Jobs —
• a. Rewrite the passage of the oil-prices article from "In addition, it" up to and including "gauge of steel.", replacing "Beijing" with "Shanghai".
• b. Extend the article on oil prices and U.S. manufacturing with the next few paragraphs, picking up after its last sentence.

John Huot is starting to like high oil prices.

Earlier this year, the president of St. Paul-based Huot Manufacturing won back a key U.S. customer who abandoned him three years ago for cheaper tool kits made in China.

With oil prices above $100 a barrel -- Friday's close was $106.23 -- oceanic shipping is suddenly painful, which makes the Huots of this country competitive again.

Call it the "oil factor."

Chinese factories may no longer be the cheapest options for some U.S. manufacturers that dashed to embrace globalization more than a decade ago. Today, it costs twice as much to ship a container of goods from Asia to the United States as it did two years ago.

That expense has some domestic manufacturers rethinking outsourcing strategies and bringing production back home. Thomasville Furniture, steel fence and tractor parts maker Behlen MFG, Exxel Outdoors, machine shop operators and others say they are returning some manufacturing stateside and finding other ways to stem transportation costs.

"It's too early to be a big trend. But members are talking about it," said Hank Cox, spokesman for the National Association of Manufacturers, which has more than 10,000 members.

For Huot's customer, "This is one case where the freight [cost] really made a huge difference. It was the killer for this guy. So, we got the business back and they are saving money by going with us in St. Paul instead of China," Huot said. "And they can get their product in four weeks instead of four months."

In addition, it can be harder to manage quality control overseas, said Huot, who went to Beijing in March to find that his customer was unknowingly buying an inferior copy of Huot's product. The Chinese version was made from a cheaper gauge of steel.

Records supplied —
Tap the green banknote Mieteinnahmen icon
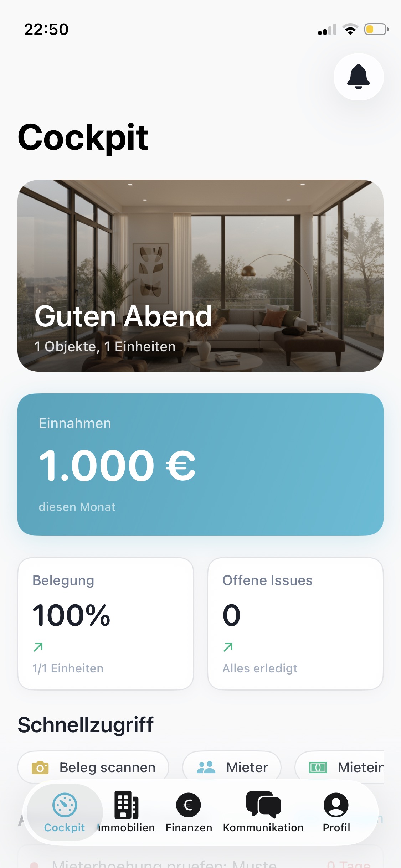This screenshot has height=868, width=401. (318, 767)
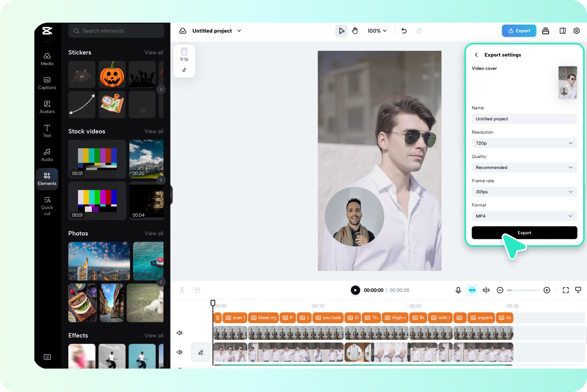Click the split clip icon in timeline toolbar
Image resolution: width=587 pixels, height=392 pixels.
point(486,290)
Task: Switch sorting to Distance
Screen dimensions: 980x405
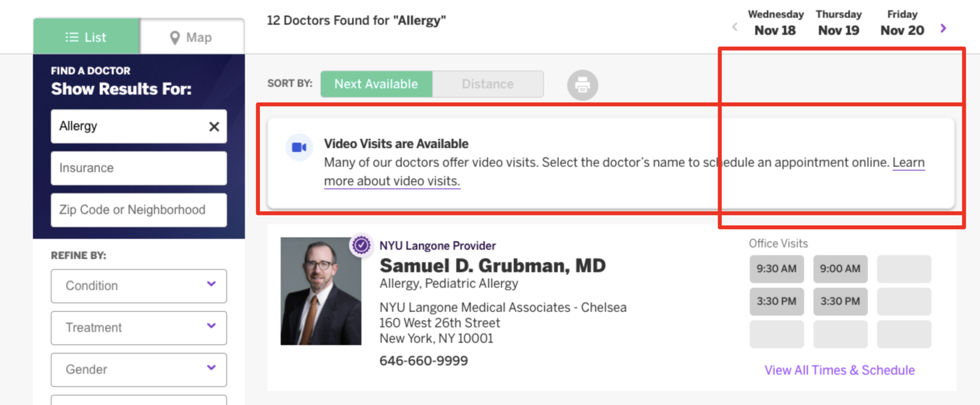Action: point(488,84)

* * *

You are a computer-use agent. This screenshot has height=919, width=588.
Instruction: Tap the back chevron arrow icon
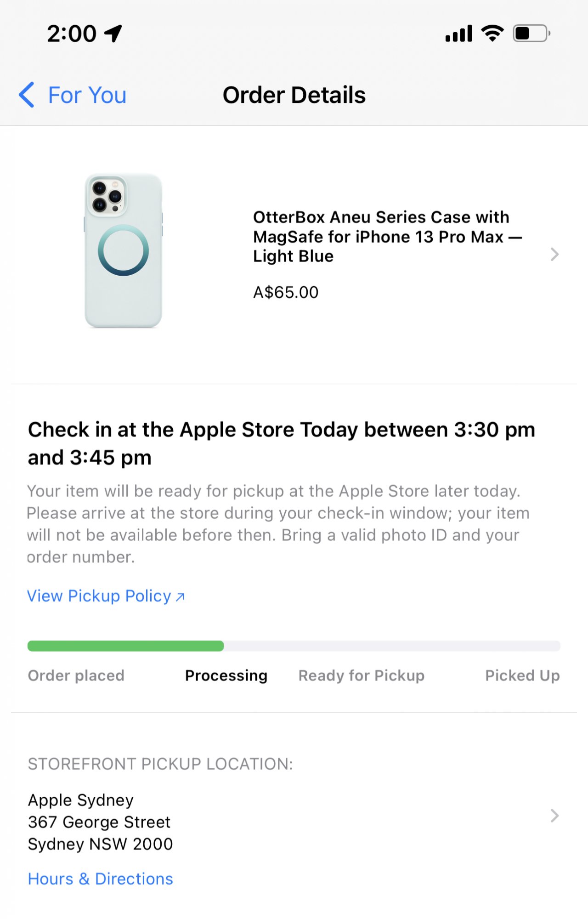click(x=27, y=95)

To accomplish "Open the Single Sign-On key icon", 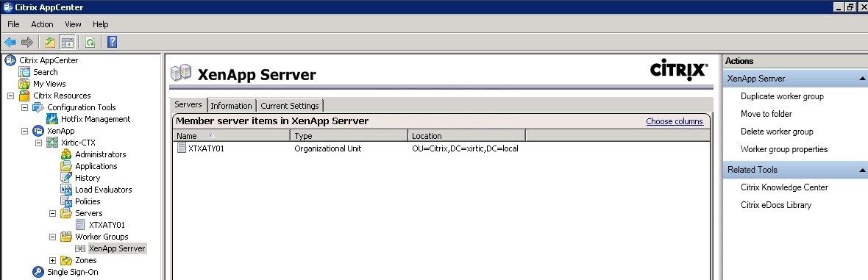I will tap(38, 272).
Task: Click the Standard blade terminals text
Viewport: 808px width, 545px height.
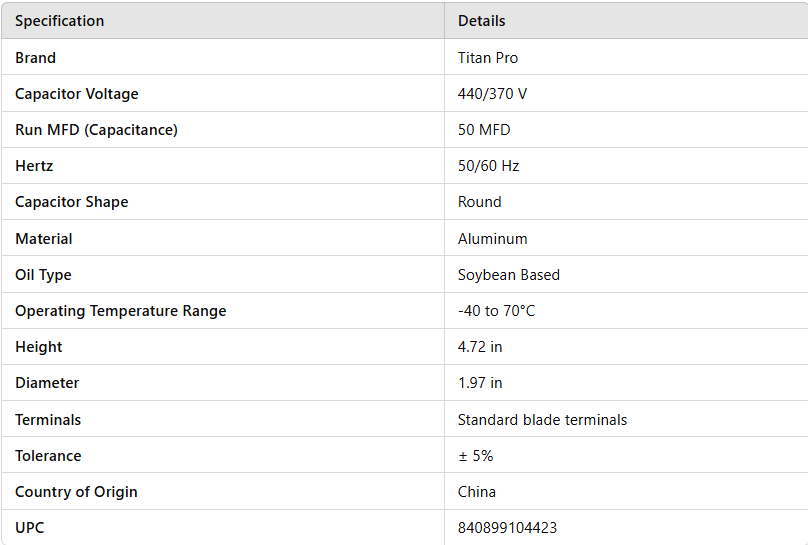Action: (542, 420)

Answers provided —
• a.
In addition, it can be harder to manage quality control overseas, said Huot, who went to Shanghai in March to find that his customer was unknowingly buying an inferior copy of Huot's product. The Chinese version was made from a cheaper gauge of steel.

• b.
The quality problems and shipping costs nudged his customer back to him in March, restoring $75,000 to his books. Huot's 42 employees celebrated by catering in -- what else? -- Chinese food.

Cliff Waldman, an economist with Manufacturers Alliance, said oil costing $100 a barrel or more prompts a reevaluation of whether it's cheaper to produce goods outside of the country. "So North America is getting a second look as a production platform," he said.

But oil isn't the only reason manufacturers are rethinking outsourcing. U.S. manufacturers are struggling with rising global salaries and commodity prices and a weakened dollar to pay for them. And China is phasing out tax breaks for exporters. So international freight costs may be one measure they can control, Waldman said.

Dave Fiedler, president-elect of the Minnesota Precision Manufacturing Association, said his members talk about oil prices all the time. "Container shipping is so expensive. It used be $2,000 to $3,000 to ship one container. Now it's $7,000 to $9,000," Fiedler said. "The energy crunch has hit; that hurts."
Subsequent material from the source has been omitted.